2. Units of limited partnership interest of Columbia Equity, LP ("Units") may be redeemed for shares of the issuer's common stock on a one-for-one basis or, at the election of the issuer, cash equal to the fair market value of such shares, beginning July 5, 2006.
3. Amount of securities in this column represents reporting person's pro rata ownership interest in CCC. The reporting person disclaims beneficial ownership of the remaining balance of Units held by CCC.
4. Expire upon dissolution or expiration of the term of Columbia Equity, LP, whichever occurs first.
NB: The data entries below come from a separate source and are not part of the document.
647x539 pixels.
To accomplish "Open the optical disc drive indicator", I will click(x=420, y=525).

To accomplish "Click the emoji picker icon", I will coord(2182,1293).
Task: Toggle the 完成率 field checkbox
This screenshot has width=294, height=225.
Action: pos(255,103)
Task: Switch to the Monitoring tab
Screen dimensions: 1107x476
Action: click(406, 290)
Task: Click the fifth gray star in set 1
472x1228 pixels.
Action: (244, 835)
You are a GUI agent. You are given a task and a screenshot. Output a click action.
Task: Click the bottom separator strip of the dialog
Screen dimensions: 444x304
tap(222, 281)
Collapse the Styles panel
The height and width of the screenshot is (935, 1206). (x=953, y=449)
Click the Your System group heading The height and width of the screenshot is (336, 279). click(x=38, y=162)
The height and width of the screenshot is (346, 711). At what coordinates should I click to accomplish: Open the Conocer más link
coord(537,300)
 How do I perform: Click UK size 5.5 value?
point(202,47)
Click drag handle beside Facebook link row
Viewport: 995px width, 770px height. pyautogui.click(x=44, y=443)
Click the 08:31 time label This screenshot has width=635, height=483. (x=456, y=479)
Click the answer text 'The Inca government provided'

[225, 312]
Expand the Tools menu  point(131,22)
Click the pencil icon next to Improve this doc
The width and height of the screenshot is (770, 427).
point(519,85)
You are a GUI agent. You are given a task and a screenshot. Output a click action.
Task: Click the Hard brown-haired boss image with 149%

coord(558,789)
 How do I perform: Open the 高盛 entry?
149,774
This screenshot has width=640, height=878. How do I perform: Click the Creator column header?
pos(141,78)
5. Disposed of pursuant to merger agreement between issuer and SSPF/CET Operating Company, LLC ("Acquiror") in exchange for 58,021 common units of membership interest of Acquiror ("Acquiror Common Units") and 44,173 preferred units of membership interest of Acquiror ("Acquiror Preferred Units"), each having a value of $19.50 per unit on the effective date of the merger.
6. CCREI is wholly owned by CCC. Aggregate amount of securities in these columns represent reporting person's pro rata ownership interest in CCC. Reporting person disclaims beneficial ownership of remaining balance of Units held by CCC.
7. Disposed of pursuant to merger agreement in exchange for 2,243 Acquiror Preferred Units.
8. LTIP Units may be converted into Units on a one-for-one basis.
9. Disposed of pursuant to merger agreement in exchange for 8,750 Acquiror Common Units and 26,250 Acquiror Preferred Units, each having a value of $19.50 per unit on the effective dae of the merger.
Remarks:
/s/ John A. Schissel Attorney-in-Fact 03/05/2007
** Signature of Reporting Person Date
Reminder: Report on a separate line for each class of securities beneficially owned directly or indirectly.
* If the form is filed by more than one reporting person, see Instruction 4 (b)(v).
** Intentional misstatements or omissions of facts constitute Federal Criminal Violations See 18 U.S.C. 1001 and 15 U.S.C. 78ff(a).
Note: File three copies of this Form, one of which must be manually signed. If space is insufficient, see Instruction 6 for procedure.
Persons who respond to the collection of information contained in this form are not required to respond unless the form displays a currently valid OMB Number.